『自然への共感は永遠にー 三上正光さんの死を悼む』


 三上さんは、主体的に自分の意志や興味を持続させ、それらを支える生命力と総合的で相対的な様々な視点で、あるがままを直視する人であった。一九七六年の「白神山地で日本初シノリガモ繁殖確認と廻堰大溜池コウノトリ飛来初記録」や七八年の「十二湖のクマゲラ確認」などは彼だからこそ出来たのである。
 彼との最初の出会いは八十年に娘と一緒に参加した十二湖での探鳥会であり、その後は一連の青秋林道阻止運動の中で時々出会うものの、彼の背中を見ていることが多かった。そして、「美しい岩木山を美しいままで子孫に伝えよう。」と九四年「岩木山を考える会」を設立して以来八年間、幹事として、彼から多くを学び困っている時には彼がいつも助けてくれた。

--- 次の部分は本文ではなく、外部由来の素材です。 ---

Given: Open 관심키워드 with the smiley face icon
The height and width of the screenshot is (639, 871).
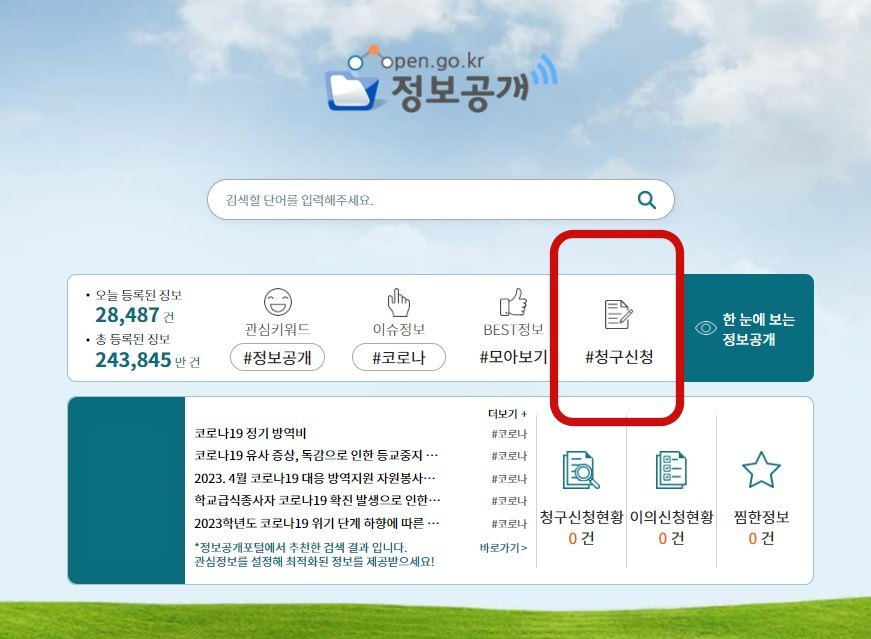Looking at the screenshot, I should (x=277, y=304).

 ある時、山道を一緒に登りながら「鳴き声で鳥の名を知るにはCDやテープが一番ですか。」と訊いたところ「テープを何回か聴いて出かけたら、覚えたはずの声がみんな違うんだ。鳥のいる場所で覚える方がよく解る。」という正直な答えが返ってきた。現場で鳴き声の対象を長い経験と知識や情報を総動員することによって、相対的に鳥の名が理解されると言うのだ。
 彼は自然となんの抵抗もなく共感出来る能力・自然に対する優しさを持っていた。人を含めた生き物すべてを自分と平等に扱い、生き物の時間で見て聞き、発見し感動し、感謝して多元的な価値を保証する優しさの持ち主、何よりも平和を望む者であった。
 彼の交友関係が広いのは単に鷹揚で許容力ある人柄だけのことではなく、このような認識の仕方に拠るところもあったはずだ。
 国立病院に入院してから四度目の面会の日、久しぶりに彼はいい顔をしていた。私は病気を敵と考えずに、仲良しになって共存していこうと考えてはどうかと『「大腸ガンだから切り取ろう」と診断された西丸震哉が、「抗ガン剤なんかで痛めつけないから、そのかわり悪さをするなよ。お前が暴れたら俺が死ぬ。おれが死ねばお前だって死ぬんだ。だからこの際共存していこうじゃないか。」とガンに言い聞かせ、今も元気で暮らしている。』という話をした。私は精一杯の励ましのつもりだった。彼は解った解ったと頷いていたが、四日後の朝に逝ってしまった。
 何ものとも共存・共生していこうとする彼にとってはあまりにも皮肉な結末ではなかったか。仲良くするには体力が既になかったのだろう。或いは優しさゆえに自分だけの延命が我慢ならなかったのかも知れない。
 二十一世紀は世代間倫理を大事にし自然と共存・共生していく時代である。この新世紀の始まりに彼が黄泉の国に旅立ったことは「岩木山を考える会」のみならず、人々すべてにとっても重大な損失であり、哀しく寂しいことである。
 三上さん、今の私は主翼一枚と片方のエンジンを失った飛行機と同じです。しかし、この八年間は心暖まるほどに充実したものでした。あなたは私が気づかなかった岩木山の多くを示唆し諭して、私たちの岩木山を益々素晴らしい山にしてくれました。
 本当にありがとうございます。さようなら。安らかにお眠り下さい。